Test d'Eternal Strands - La perfection au féminin
J'ai pu tester Eternal Strands, que j'avais découvert lors de l'AG French Direct de l'année passée. Avec succès.
Tout allait bien jusqu'à ce que cela n'aille plus
Il y a plusieurs centaines d'années, l'Enclave, une cité-État du monde fictif de Mayda, a découvert la clef d'immenses pouvoirs magiques. Leur exploitation leur a permis de devenir une puissance de premier plan. Seulement voilà : un jour, une tempête magique s'est déclenchée, isolant l'Enclave du reste du monde et confrontant toutes les nations à de nouveaux périls.
Le joueur incarne une membre d'une bande d'explorateurs, des Tisserands, qui parvient à se rendre dans cette Enclave coupée du monde depuis des décennies.
Je pourrais développer, mais j'aurais du mal à le faire bien : l'univers d'Eternal Strands est très développé, mais il ne se découvre que par bribes. En effet, l'ensemble du jeu se déroule dans une unique région, l'Enclave, et si les dialogues sont importants, ils ne constituent pas le cœur du jeu. Cependant, la richesse du lore est clairement un élément à souligner et il est globalement cohérent et intéressant.
L'histoire est parfois assez classique, elle tombe notamment en une occasion dans un manichéisme assez ridicule, mais elle est efficace. De toute façon, l'essentiel est ailleurs.
L'enchanteresse
Premièrement, il se trouve dans le système de combat. Dans un jeu vidéo, je cherche traditionnellement avant tout une bonne histoire, mais je n'ai pas souvenir d'avoir été confronté à un gameplay aussi bien pensé que dans ce jeu.
Eternal Strands est de prime abord un jeu d'action-aventure assez classique. Brynn, le personnage incarné par le joueur, peut attaquer avec l'une des trois armes à sa disposition, faire des roulades pour esquiver, courir... sauf que tout cela, on s'en fiche un peu. L'intérêt se trouve ailleurs.
Brynn dispose également de pouvoirs, au nombre de neuf et se débloquant au fur et à mesure du jeu. Au départ, il est seulement possible de déplacer des objets et de créer un mur de glace.
Or, ce système magique est extrêmement riche. La lévitation permet ainsi de saisir des objets pour les lancer sur les ennemis, mais aussi de se saisir des ennemis eux-mêmes pour les envoyer au loin ou de renvoyer des projectiles à leur expéditeur. De la même manière, le feu, débloqué plus tard, se propage naturellement dans l'environnement, mais peut être stoppé par les murs de glace.
La magie est réellement organique. Elle interagit avec l'environnement et ce dernier interagit avec elle.

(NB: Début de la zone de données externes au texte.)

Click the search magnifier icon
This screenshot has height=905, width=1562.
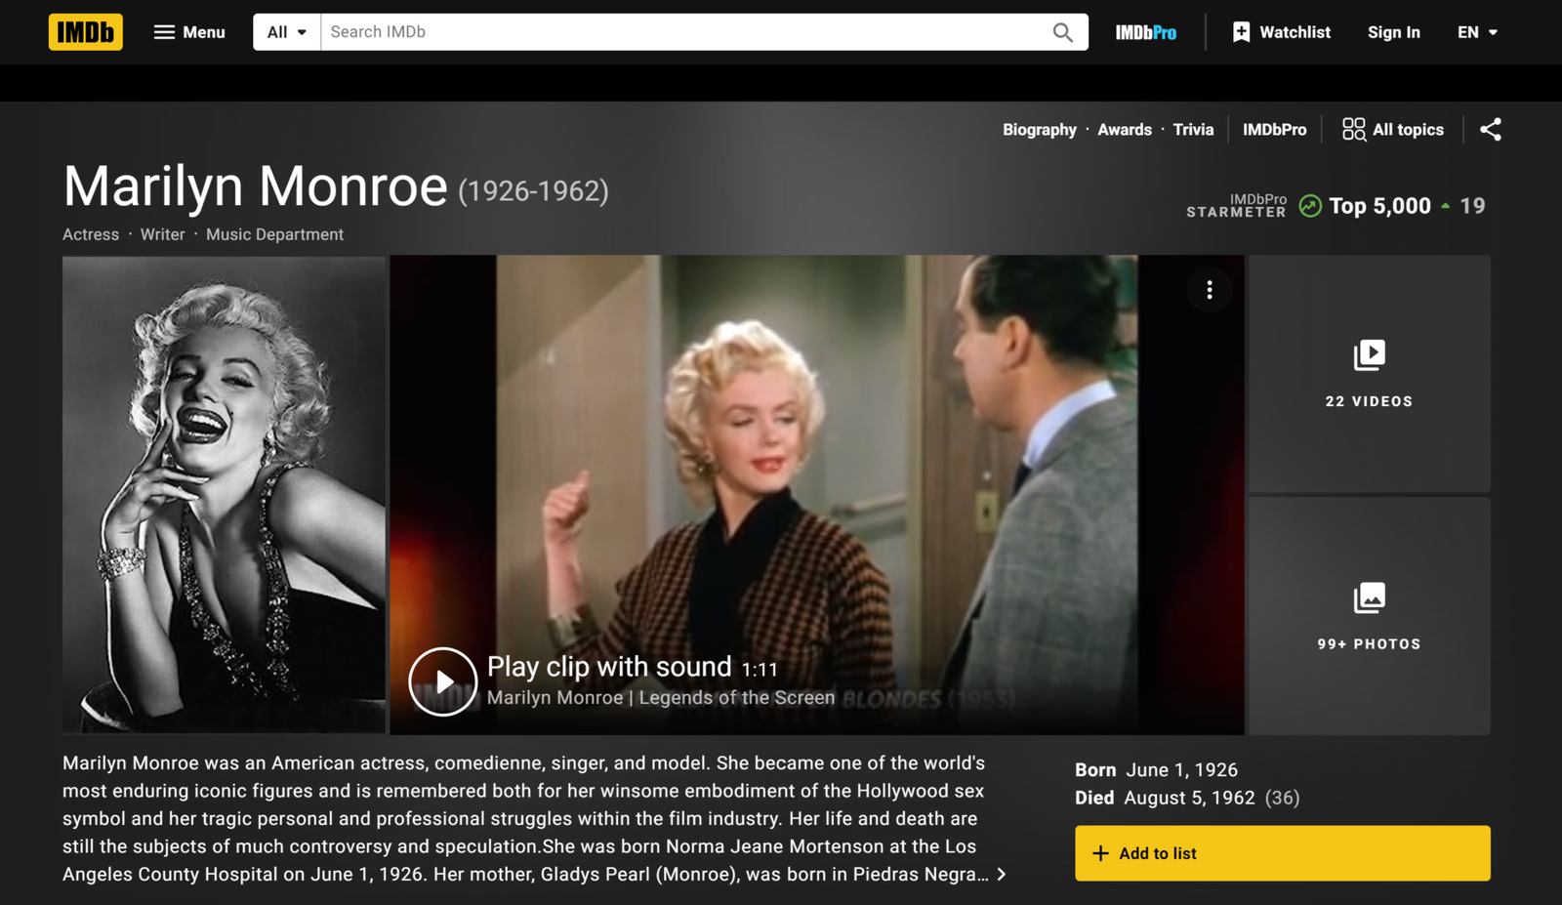[1062, 32]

De même, il est tout à fait possible - et souhaitable - de combiner différents sorts entre eux.
Enfin, la magie est très libre d'utilisation : il n'y a pas de cooldown, seulement une barre de mana qui remonte très vite d'elle-même.

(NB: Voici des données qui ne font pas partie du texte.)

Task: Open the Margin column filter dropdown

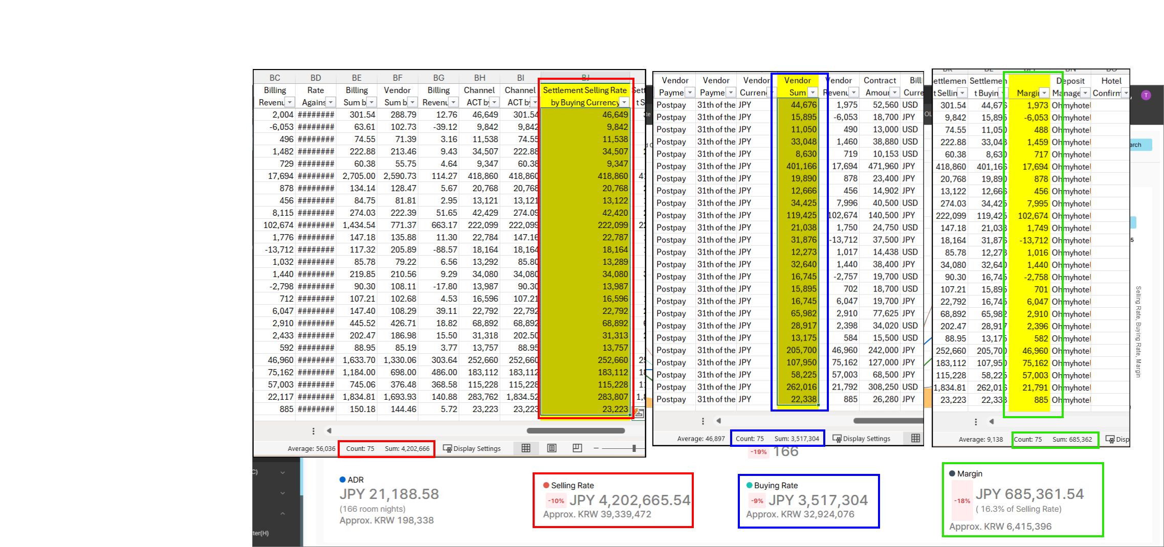Action: [1044, 93]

La combinaison de tous ces éléments fait que j'ai rapidement cessé de me servir de mes armes pour combattre les ennemis : je les tuais à distance, en utilisant mes différents sorts. Et c'était vraiment très chouette à chaque instant.
Ce jeu a aspiré mon âme
Les différents sorts se débloquent en tuant les boss, au nombre de neuf. La première fois, il suffit de réduire à zéro les points de vie de l'ennemi pour acquérir un nouveau pouvoir. Ensuite, en revanche, il faut le tuer d'une manière précise pour récupérer un "fragment" permettant d'améliorer ledit pouvoir. Chaque capacité ayant trois niveaux, il faut donc tuer chaque boss trois fois pour améliorer au maximum son pouvoir.
Les boss ont tous comme point commun d'être gigantesques et l'absorption de leur âme demande généralement de monter sur eux et de détruire des parties spécifiques de leur corps. C'est cependant appréciable à chaque fois et le fait de devoir le faire trois fois est équilibré : cela permet de profiter de chacun de ces boss sans que les tuer ne devienne une corvée.
Attends, j'ai entendu quelque chose
Reprenons. Le gameplay centré sur la magie est le premier aspect constituant le cœur de l'intérêt d'Eternal Strands. Il y en a cependant un deuxième : l'exploration.Le jeu de Yellow Brick Games n'est pas un monde ouvert, mais il propose des zones ouvertes. Dans celles-ci, il est, comme je le disais, possible d'interagir avec l'environnement. On peut par exemple détruire des arbres pour récupérer du bois ou des filons pour obtenir du minerai et il y a également de nombreuses caisses contenant des matériaux.
Chaque recoin est explorable : il est possible de grimper n'importe où et il y a souvent des endroits auxquels il est possible d'accéder via un chemin précis, que ce soit en arrachant une porte ou en descendant dans une crevasse.
Plus que les caisses et les ennemis à tuer, chaque zone dipose également de coffres contenant des ressources rares, de fragments de codex enrichissant le lore et de plans pour de nouveaux équipements. Les développeurs auraient pu simplement les indiquer sur la carte ou compter sur les joueurs pour les trouver par hasard. Ils ont trouvé une solution plus intelligente : les coffres, les fragments de codex et les plans émettent un petit son si on passe à proximité. Cela force à jouer au casque, mais il est vraiment appréciable d'entendre soudain un petit bruit et d'essayer de déterminer d'où il provient.
Respawn
De la même manière, les créateurs du jeu ont trouvé une bonne formule pour les ennemis. Lorsqu'on est dans une zone, ceux-ci ne réapparaissent pas. En revanche, si on quitte cette zone et retourne au campement, ils réaparaissent, en même temps que les caisses et les coffres (les fragments et les plans n'ont besoin d'être récupérés qu'une seule fois).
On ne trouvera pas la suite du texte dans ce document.